PROBLEM DETAILS: Put the records from the line holding "Actions (33, 567)" through the end of the records, inclusive, into a two-column CSV with the columns "text" and "answer". Give one row per record, with each value in its own quoted field and any line breaks turned into spaces.

[Records of locating words and elements]
--- Begin ---
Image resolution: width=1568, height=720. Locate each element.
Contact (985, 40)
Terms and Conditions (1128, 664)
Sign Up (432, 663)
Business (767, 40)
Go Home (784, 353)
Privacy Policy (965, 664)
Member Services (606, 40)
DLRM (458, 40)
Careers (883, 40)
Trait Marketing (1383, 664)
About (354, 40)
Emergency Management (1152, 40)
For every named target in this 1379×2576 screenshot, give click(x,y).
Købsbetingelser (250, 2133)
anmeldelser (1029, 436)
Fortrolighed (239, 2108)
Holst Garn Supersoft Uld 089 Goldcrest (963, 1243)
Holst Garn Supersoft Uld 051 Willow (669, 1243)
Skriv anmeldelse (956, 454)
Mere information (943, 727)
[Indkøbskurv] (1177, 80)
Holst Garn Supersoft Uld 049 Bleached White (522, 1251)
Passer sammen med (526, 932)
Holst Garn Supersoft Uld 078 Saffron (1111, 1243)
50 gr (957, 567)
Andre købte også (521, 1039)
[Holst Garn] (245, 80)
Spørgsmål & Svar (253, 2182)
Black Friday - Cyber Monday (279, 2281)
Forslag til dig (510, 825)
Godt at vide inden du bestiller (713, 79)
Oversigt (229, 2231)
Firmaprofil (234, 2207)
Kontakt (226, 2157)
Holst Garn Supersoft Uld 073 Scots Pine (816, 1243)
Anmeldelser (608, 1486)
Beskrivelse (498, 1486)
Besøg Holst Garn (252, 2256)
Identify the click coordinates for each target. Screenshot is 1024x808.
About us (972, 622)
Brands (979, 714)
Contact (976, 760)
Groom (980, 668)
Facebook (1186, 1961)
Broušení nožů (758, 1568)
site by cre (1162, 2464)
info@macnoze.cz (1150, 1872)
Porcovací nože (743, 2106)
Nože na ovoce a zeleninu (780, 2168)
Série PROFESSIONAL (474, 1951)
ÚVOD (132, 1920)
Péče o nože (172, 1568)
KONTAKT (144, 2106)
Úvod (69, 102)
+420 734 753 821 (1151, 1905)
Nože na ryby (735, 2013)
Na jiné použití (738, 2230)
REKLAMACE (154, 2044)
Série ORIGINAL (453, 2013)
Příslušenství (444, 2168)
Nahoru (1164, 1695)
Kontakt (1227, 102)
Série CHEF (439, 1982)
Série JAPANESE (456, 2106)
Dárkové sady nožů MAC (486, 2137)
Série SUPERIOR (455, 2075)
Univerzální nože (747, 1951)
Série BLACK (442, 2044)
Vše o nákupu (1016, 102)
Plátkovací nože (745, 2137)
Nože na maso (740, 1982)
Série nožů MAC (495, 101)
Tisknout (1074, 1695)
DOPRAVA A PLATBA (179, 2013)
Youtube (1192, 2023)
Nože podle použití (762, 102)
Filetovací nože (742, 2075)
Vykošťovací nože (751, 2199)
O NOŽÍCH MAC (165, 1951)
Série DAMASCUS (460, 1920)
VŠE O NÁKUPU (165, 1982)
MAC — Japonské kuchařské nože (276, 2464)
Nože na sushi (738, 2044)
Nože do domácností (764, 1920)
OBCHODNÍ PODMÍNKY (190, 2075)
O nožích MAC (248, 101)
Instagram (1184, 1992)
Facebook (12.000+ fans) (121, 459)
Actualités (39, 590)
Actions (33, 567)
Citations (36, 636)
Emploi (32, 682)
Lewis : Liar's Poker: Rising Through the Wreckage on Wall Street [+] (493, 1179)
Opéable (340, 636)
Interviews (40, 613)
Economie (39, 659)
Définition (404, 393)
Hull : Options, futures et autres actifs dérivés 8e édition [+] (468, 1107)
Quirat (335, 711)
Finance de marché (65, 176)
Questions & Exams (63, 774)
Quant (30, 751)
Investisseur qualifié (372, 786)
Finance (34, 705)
--- End ---
ANSWER:
text,answer
"Actions","(33, 567)"
"Citations","(36, 636)"
"Emploi","(32, 682)"
"Lewis : Liar's Poker: Rising Through the Wreckage on Wall Street [+]","(493, 1179)"
"Opéable","(340, 636)"
"Interviews","(40, 613)"
"Economie","(39, 659)"
"Définition","(404, 393)"
"Hull : Options, futures et autres actifs dérivés 8e édition [+]","(468, 1107)"
"Quirat","(335, 711)"
"Finance de marché","(65, 176)"
"Questions & Exams","(63, 774)"
"Quant","(30, 751)"
"Investisseur qualifié","(372, 786)"
"Finance","(34, 705)"